No solo es la reputación del funcionario corrupto la que queda por el suelo, es la misma institucionalidad del Estado la que queda en entredicho.
Cuando un funcionario público comete actos de corrupción, lo que hace es orientar las competencias de su cargo hacia el favorecimiento de intereses particulares, sean los suyos, los de un tercero (natural o jurídico) o bien los de un partido político determinado, independientemente de cuál sea su motivación y siempre afectando los recursos del Estado que al final de cuentas son los recursos de todos los ciudadanos.
En Colombia, la corrupción a nivel político parece estar más que institucionalizada. Su impacto ha sido lastimosamente negativo en cuanto a la credibilidad de los funcionarios públicos (no todos, por fortuna), de las instituciones gubernamentales y lo que es peor, en la misma credibilidad del Estado, pues quienes ejercen la función pública y buscan maximizar sus propios beneficios cometiendo actos de corrupción, no solo afectan a los todos los colombianos —y a sí mismos, en últimas—, sino que terminan convirtiéndose en el reflejo de la institución a la que se hayan vinculados y representan.
Sin embargo, la corrupción política no se limita solo a la que se ejerce desde la función administrativa del sector público, pues también se extiende al sector privado, algo de lo que da buena la casi ininterrumpida serie de escándalos de corrupción que ha sacudido al país en los últimos años y de los cuales destacan aquellos que involucran la concesión de contratos para la infraestructura necesaria para el desarrollo de la nación, siendo la regla, y no la excepción, la mediación de una suerte de tráfico de favores y beneficios económicos para su asignación, pareciendo entonces que a nivel gubernamental dichas prácticas corruptas son de algún modo aceptadas, dado el potencial de financiamiento que representa el sector privado para las campañas de los partidos políticos .
Este escenario se constituye entonces en la plataforma perfecta para el fomento de la ilegalidad como medio y un fin en sí mismo, dejando así entrever las debilidades de la estructura institucional pública, ya que puede ser fácilmente empleada en actos de corrupción, incluso por quienes ejercen cargos para, precisamente, luchar contra ella. Y lo es en cuanto a que, hasta ahora, parece impensable y quimérico sugerir siquiera una división entre la función pública administrativa y la política. En Colombia, la clase política (élite, dicen algunos) no ha dado sino muestras de servirse a sí misma favoreciéndose de un espectro estatal políticamente influenciado y viciado por sus prácticas clientelistas en el que los intereses individuales y/o partidistas tienen prioridad sobre el bienestar general.
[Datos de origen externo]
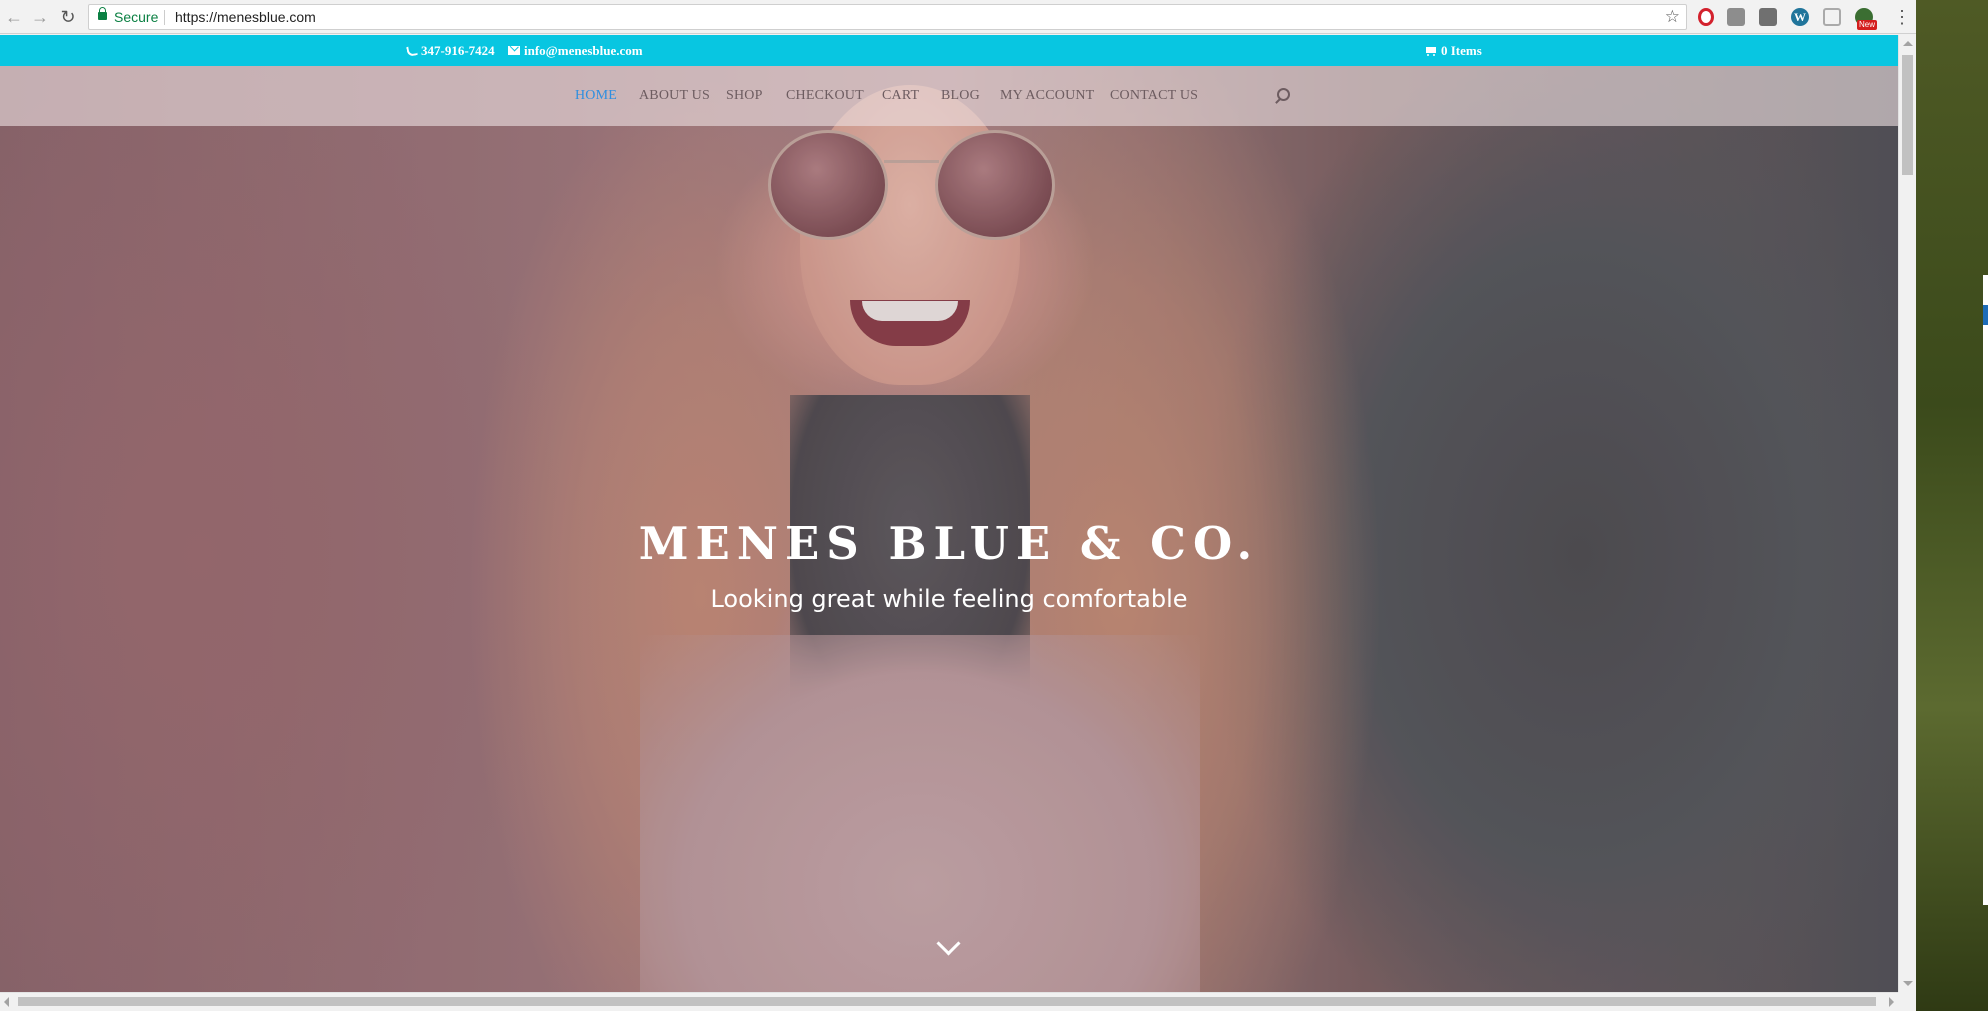 This screenshot has width=1988, height=1011. What do you see at coordinates (674, 96) in the screenshot?
I see `nav-item-about-us: ABOUT US` at bounding box center [674, 96].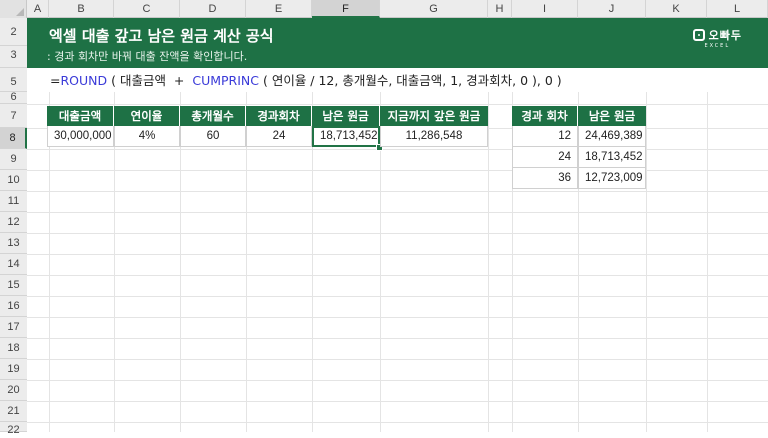 Image resolution: width=768 pixels, height=438 pixels. I want to click on side-cell-period: 36, so click(545, 178).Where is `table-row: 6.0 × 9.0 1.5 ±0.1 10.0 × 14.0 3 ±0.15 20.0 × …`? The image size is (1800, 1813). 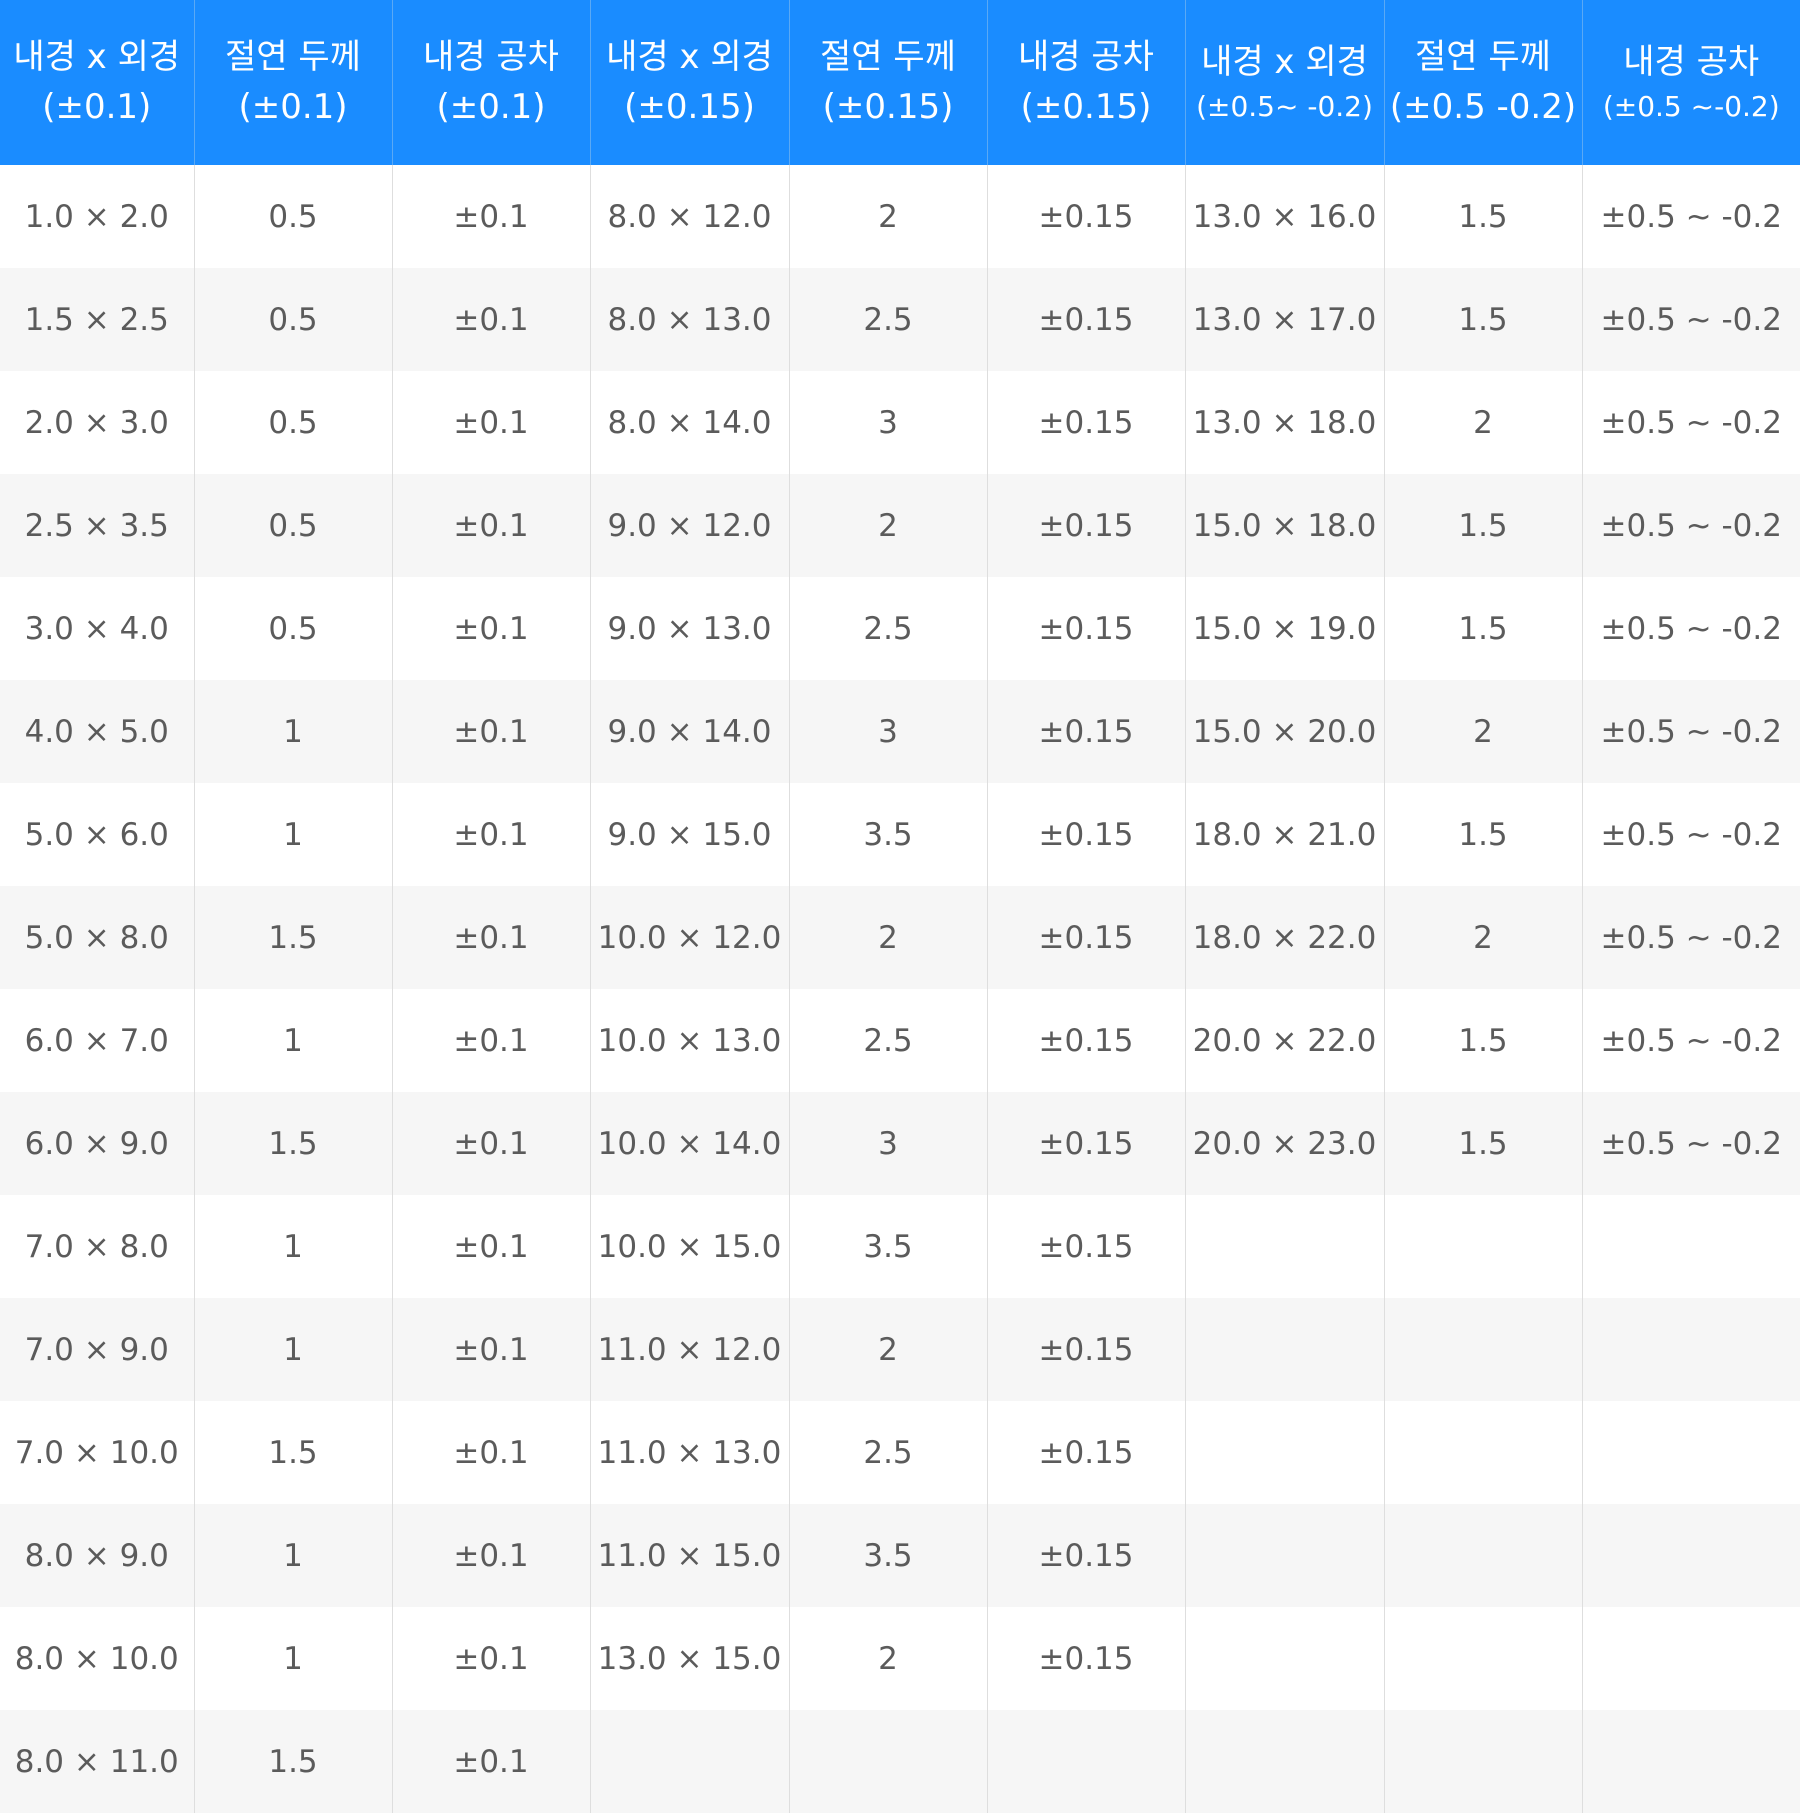 table-row: 6.0 × 9.0 1.5 ±0.1 10.0 × 14.0 3 ±0.15 20.0 × … is located at coordinates (900, 1144).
Además, el funcionario público colombiano cuenta con, no cabe duda, un poder discrecional de tal envergadura que puede darse el lujo de por cuenta propia poner límite a la rendición de cuentas y llevar a cabo las operaciones gubernamentales en medio de la falta más absoluta de transparencia y, bajo el cobijo partidista, recurrir al artilugio de la “persecución política” si es descubierto cometiendo actos de corrupción, por más documentados que estén.
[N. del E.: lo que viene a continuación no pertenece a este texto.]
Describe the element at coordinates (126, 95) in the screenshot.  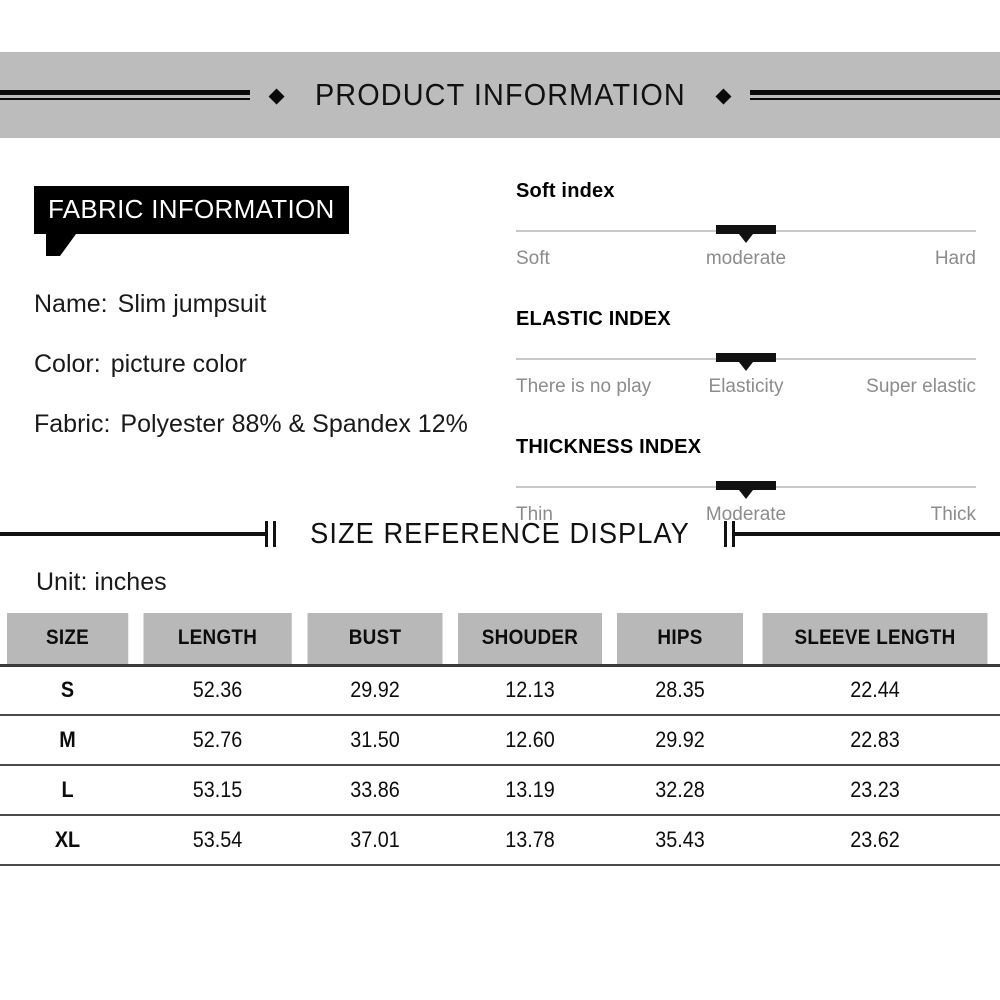
I see `banner-rule-left` at that location.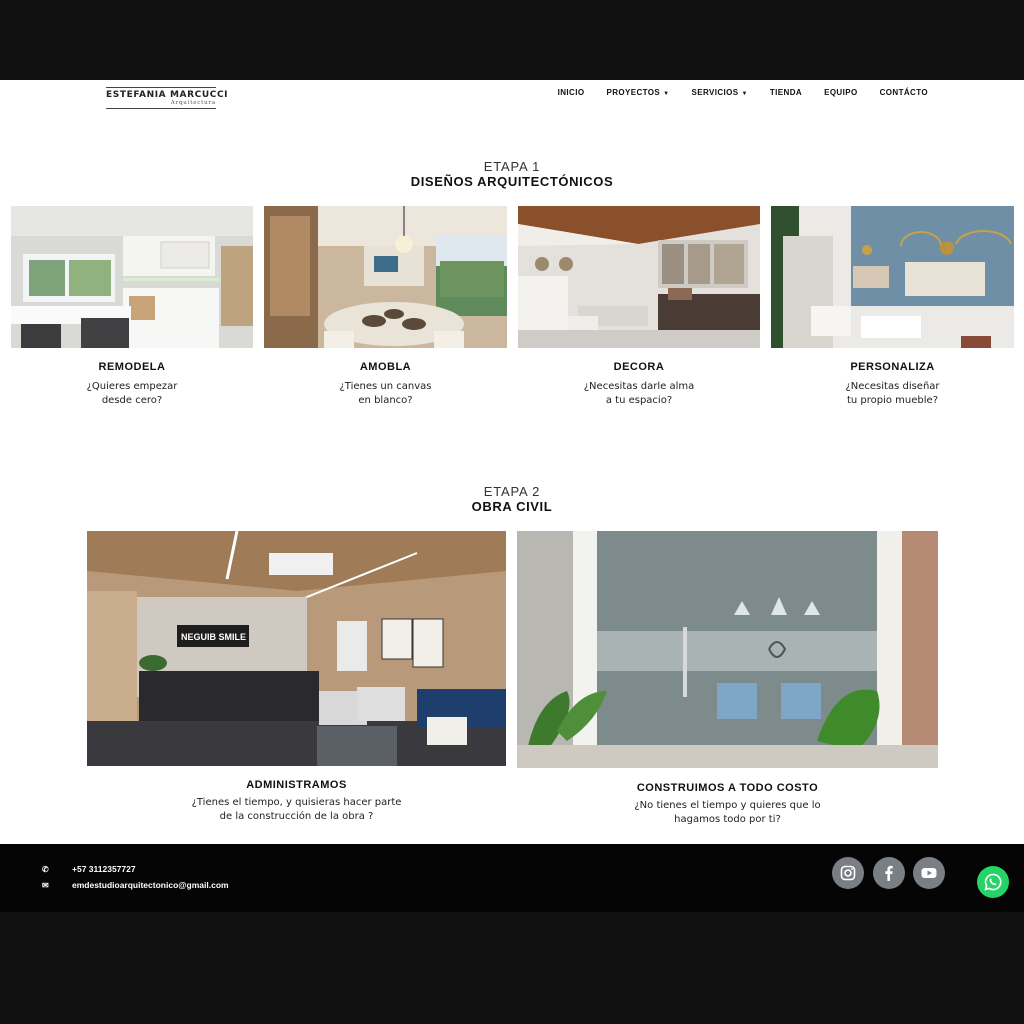 This screenshot has height=1024, width=1024. I want to click on sign-text: NEGUIB SMILE, so click(214, 637).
Para terminar, la corrupción política tiene un inmenso impacto negativo sobre la que consideramos (o soñamos) como una democracia incluyente y participativa en la que no exista la concentración del poder para un beneficio sectorial. La democracia participativa es impactada negativamente pues difícilmente puede esconderse el favoritismo político y la exclusión de la población en general de las decisiones para las cuales —se supone— nombró representantes, viéndose entonces por fuera de estas, reduciéndose así aún más la percepción de un Estado fundamentado en instituciones fortalecidas de tal de manera que no solo cumplan con las garantías contenidas en nuestra Constitución Política, sino que no sean permeadas por actos de corrupción que no son más que la prueba de la incapacidad de un Estado para brindar a sus ciudadanos bienes políticos confiables y confianza en su legitimidad.